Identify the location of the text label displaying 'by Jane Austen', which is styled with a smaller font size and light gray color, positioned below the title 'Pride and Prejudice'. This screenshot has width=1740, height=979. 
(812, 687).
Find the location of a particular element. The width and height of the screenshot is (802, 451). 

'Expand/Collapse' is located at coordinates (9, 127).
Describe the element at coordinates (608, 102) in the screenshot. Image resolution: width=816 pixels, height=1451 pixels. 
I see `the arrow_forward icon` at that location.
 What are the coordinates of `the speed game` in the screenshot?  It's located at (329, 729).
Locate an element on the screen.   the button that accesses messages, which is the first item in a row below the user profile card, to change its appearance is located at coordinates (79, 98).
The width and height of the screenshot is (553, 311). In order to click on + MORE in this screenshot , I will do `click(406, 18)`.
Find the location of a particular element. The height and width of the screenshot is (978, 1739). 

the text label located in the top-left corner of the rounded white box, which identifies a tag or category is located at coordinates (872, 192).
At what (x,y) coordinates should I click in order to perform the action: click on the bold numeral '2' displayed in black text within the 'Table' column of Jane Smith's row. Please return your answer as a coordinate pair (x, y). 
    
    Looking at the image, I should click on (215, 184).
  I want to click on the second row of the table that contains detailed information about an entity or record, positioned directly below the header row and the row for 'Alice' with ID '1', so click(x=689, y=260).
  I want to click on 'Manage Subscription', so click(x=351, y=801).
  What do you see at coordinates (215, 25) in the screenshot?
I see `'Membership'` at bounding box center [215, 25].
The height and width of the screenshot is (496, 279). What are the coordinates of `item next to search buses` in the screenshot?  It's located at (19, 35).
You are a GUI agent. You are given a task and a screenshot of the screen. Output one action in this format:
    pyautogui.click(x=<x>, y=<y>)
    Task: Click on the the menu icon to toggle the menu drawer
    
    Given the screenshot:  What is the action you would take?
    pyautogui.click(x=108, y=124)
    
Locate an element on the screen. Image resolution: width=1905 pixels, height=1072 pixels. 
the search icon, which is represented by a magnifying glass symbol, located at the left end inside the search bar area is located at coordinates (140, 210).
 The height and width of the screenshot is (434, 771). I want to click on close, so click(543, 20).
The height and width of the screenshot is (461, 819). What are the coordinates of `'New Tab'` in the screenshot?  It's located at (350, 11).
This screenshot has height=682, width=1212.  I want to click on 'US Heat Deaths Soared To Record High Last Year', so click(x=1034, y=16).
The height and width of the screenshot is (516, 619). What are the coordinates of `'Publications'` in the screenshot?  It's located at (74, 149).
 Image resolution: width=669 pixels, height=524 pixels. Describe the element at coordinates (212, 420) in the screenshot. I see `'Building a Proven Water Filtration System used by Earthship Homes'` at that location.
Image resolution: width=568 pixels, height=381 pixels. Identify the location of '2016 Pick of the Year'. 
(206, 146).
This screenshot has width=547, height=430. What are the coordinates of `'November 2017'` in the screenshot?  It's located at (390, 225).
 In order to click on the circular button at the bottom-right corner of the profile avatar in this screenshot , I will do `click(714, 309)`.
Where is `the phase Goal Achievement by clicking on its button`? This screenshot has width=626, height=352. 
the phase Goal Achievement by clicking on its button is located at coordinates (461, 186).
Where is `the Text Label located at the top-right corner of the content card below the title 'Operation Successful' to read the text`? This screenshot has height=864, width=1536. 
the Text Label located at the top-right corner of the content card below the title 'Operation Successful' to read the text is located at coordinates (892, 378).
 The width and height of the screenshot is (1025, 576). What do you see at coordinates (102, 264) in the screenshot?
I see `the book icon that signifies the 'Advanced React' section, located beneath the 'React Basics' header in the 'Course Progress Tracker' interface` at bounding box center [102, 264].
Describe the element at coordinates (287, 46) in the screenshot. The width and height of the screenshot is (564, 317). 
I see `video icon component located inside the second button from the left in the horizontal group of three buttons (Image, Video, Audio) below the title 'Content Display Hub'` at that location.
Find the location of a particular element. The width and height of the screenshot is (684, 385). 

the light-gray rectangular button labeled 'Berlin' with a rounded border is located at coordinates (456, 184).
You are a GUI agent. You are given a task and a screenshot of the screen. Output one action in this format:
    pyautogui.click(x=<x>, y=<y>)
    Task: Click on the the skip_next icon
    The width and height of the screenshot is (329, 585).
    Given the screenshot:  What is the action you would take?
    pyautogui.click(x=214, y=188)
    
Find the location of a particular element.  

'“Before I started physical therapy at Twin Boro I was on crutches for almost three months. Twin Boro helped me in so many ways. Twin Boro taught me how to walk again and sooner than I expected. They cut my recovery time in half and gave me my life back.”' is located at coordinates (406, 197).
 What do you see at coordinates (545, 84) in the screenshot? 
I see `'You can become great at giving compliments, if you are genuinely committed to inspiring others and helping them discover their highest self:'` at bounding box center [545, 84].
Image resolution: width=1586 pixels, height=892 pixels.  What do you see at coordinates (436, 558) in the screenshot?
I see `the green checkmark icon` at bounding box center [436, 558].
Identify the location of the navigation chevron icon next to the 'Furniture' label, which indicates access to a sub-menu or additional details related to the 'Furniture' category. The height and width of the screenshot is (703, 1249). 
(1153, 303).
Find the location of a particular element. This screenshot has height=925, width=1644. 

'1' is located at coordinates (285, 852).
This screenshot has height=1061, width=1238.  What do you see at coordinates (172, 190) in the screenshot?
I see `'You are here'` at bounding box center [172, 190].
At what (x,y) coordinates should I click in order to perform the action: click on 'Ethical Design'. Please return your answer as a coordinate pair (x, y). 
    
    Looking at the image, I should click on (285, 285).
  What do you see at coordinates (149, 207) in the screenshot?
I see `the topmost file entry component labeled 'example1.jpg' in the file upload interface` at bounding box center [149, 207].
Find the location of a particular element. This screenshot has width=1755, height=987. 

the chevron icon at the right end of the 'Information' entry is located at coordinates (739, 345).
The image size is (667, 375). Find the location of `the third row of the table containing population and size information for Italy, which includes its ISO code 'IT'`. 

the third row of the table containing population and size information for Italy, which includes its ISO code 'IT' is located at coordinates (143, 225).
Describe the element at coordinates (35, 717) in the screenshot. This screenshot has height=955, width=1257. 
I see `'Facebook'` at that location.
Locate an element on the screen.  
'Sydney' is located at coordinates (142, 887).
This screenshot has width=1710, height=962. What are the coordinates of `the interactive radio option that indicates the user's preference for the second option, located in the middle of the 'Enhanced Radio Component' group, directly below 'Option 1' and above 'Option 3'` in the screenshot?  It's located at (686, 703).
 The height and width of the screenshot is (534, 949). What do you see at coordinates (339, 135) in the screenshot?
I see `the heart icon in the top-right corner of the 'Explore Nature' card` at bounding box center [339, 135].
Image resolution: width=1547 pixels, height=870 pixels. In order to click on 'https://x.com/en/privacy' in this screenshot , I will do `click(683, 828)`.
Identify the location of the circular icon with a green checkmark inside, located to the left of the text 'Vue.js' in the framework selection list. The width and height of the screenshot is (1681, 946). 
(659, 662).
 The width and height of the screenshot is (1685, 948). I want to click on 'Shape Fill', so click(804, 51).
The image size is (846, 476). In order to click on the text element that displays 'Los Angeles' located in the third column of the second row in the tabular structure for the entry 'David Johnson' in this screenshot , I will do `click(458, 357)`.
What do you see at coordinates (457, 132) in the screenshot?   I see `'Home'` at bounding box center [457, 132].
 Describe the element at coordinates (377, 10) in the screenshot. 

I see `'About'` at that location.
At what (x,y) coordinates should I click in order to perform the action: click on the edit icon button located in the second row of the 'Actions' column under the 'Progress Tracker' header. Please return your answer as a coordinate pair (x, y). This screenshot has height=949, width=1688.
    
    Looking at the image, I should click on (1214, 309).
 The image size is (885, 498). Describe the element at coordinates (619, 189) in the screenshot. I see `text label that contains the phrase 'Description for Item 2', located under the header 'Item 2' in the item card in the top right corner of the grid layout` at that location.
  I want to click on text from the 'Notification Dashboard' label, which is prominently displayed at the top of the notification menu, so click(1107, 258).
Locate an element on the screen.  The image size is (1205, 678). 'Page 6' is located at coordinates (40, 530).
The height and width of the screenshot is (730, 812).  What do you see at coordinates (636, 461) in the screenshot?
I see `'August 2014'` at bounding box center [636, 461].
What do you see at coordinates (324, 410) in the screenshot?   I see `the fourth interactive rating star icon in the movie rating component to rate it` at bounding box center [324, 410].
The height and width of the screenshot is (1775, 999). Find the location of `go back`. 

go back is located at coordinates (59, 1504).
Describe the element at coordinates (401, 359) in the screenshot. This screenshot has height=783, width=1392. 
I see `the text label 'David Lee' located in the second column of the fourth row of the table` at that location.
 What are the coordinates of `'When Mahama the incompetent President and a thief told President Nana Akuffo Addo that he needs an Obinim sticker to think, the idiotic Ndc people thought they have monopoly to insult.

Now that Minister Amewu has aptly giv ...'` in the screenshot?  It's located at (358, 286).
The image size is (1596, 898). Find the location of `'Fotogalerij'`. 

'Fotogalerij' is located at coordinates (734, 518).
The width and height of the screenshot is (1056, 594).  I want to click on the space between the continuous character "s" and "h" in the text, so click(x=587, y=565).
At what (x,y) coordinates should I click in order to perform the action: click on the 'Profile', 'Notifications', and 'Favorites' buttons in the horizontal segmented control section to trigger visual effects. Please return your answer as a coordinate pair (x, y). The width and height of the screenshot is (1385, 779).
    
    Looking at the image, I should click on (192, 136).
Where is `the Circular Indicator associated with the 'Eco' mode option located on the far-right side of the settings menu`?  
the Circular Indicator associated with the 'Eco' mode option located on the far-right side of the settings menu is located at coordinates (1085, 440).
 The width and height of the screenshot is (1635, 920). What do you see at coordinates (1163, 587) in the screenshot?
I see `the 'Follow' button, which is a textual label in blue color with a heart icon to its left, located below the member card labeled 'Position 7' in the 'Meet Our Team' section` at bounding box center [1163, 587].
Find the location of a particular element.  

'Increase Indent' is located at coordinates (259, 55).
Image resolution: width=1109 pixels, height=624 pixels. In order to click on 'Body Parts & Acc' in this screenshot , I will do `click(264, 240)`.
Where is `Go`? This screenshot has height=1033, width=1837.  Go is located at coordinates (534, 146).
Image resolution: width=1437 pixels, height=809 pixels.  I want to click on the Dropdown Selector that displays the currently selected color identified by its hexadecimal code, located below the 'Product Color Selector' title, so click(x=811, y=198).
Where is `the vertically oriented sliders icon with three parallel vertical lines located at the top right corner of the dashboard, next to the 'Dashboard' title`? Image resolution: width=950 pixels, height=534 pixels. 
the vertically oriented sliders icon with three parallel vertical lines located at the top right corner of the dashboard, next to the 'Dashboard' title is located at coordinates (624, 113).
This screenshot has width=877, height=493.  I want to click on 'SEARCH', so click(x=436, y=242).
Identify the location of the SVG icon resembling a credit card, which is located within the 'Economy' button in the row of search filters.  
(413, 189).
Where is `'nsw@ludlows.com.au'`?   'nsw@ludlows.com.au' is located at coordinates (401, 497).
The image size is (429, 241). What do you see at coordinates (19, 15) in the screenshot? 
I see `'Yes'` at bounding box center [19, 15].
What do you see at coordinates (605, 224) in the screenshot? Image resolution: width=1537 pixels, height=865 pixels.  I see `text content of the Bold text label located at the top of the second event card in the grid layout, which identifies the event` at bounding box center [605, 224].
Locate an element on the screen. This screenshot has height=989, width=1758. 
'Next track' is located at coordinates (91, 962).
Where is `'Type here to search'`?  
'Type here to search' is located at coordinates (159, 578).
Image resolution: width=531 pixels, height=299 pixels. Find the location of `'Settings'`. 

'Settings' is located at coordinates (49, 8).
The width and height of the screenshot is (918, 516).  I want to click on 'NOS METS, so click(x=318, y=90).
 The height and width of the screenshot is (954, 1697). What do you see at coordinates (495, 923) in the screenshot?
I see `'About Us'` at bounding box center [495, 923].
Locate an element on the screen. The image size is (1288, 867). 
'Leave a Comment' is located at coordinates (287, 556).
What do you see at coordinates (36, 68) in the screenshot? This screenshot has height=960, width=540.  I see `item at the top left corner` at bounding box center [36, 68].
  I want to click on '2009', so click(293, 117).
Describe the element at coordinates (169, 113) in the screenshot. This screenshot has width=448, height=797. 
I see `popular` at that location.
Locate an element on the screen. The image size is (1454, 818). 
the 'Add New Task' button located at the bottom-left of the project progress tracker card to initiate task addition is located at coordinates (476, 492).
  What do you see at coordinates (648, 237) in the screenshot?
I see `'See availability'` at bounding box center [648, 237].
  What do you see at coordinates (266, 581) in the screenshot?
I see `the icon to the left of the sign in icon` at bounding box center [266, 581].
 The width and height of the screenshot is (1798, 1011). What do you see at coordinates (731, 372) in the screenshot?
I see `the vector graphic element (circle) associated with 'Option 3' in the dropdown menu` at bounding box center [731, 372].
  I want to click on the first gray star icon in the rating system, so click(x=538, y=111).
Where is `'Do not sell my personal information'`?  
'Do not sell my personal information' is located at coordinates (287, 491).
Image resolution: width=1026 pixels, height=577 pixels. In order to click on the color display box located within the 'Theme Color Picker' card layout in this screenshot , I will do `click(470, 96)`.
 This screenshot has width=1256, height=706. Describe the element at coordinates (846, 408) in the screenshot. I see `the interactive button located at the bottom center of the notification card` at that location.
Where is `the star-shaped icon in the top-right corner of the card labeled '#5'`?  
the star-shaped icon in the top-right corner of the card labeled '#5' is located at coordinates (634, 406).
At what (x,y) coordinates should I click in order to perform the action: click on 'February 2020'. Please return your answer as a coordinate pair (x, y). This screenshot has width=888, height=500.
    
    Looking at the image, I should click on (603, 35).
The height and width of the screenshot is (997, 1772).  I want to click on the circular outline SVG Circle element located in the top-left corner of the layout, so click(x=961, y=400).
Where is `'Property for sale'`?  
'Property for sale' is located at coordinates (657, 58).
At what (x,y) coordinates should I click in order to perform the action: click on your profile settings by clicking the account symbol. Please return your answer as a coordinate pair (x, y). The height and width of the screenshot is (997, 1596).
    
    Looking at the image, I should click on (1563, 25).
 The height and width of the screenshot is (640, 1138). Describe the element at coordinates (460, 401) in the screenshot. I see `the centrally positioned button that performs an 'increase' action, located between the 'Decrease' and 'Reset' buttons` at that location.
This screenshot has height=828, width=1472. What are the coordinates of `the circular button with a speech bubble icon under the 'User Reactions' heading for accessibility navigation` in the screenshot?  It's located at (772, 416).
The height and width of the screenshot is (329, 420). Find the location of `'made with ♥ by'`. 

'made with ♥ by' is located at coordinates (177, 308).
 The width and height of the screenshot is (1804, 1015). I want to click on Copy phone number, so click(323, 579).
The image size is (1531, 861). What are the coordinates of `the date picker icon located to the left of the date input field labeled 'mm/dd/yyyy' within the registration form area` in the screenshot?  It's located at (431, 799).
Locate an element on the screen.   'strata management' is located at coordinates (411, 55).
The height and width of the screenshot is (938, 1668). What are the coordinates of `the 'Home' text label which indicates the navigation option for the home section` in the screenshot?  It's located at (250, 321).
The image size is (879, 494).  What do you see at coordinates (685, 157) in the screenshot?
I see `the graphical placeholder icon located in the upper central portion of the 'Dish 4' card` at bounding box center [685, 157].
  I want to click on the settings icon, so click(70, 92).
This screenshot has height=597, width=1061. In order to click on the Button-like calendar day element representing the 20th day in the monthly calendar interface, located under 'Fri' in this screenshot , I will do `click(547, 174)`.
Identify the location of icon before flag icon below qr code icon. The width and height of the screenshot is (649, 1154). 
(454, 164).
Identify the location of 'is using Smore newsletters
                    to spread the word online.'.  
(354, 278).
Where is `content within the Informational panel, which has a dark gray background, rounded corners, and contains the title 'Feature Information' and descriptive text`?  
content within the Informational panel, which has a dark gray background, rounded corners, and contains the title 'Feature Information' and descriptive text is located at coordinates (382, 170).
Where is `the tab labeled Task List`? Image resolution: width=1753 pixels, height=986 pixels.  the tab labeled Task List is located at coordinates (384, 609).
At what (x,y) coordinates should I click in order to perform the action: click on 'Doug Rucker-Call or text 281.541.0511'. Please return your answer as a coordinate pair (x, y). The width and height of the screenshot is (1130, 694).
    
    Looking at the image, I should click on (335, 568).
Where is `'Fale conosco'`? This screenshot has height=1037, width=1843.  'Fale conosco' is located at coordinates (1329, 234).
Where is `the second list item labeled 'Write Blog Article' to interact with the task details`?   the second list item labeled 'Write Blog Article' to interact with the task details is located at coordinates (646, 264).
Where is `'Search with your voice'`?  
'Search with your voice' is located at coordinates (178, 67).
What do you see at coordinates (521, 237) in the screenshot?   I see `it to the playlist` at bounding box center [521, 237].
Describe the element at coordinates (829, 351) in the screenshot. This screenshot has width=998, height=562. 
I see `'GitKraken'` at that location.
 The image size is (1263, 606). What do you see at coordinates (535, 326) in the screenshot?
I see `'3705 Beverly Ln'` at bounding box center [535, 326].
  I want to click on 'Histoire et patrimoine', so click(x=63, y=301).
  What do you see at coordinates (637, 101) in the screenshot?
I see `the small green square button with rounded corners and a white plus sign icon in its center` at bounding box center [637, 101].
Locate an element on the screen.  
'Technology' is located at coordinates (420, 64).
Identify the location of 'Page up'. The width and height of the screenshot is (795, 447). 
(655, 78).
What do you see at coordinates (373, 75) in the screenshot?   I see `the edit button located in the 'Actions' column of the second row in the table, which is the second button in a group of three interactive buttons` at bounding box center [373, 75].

*-*-*

**What you need to do**
Reproduce the records above word for word, starting at the line containing "coordinates (401, 497)." and ending at the line containing "center [19, 15].".

**Exercise solution**
Where is `'nsw@ludlows.com.au'`?   'nsw@ludlows.com.au' is located at coordinates (401, 497).
The image size is (429, 241). What do you see at coordinates (19, 15) in the screenshot? 
I see `'Yes'` at bounding box center [19, 15].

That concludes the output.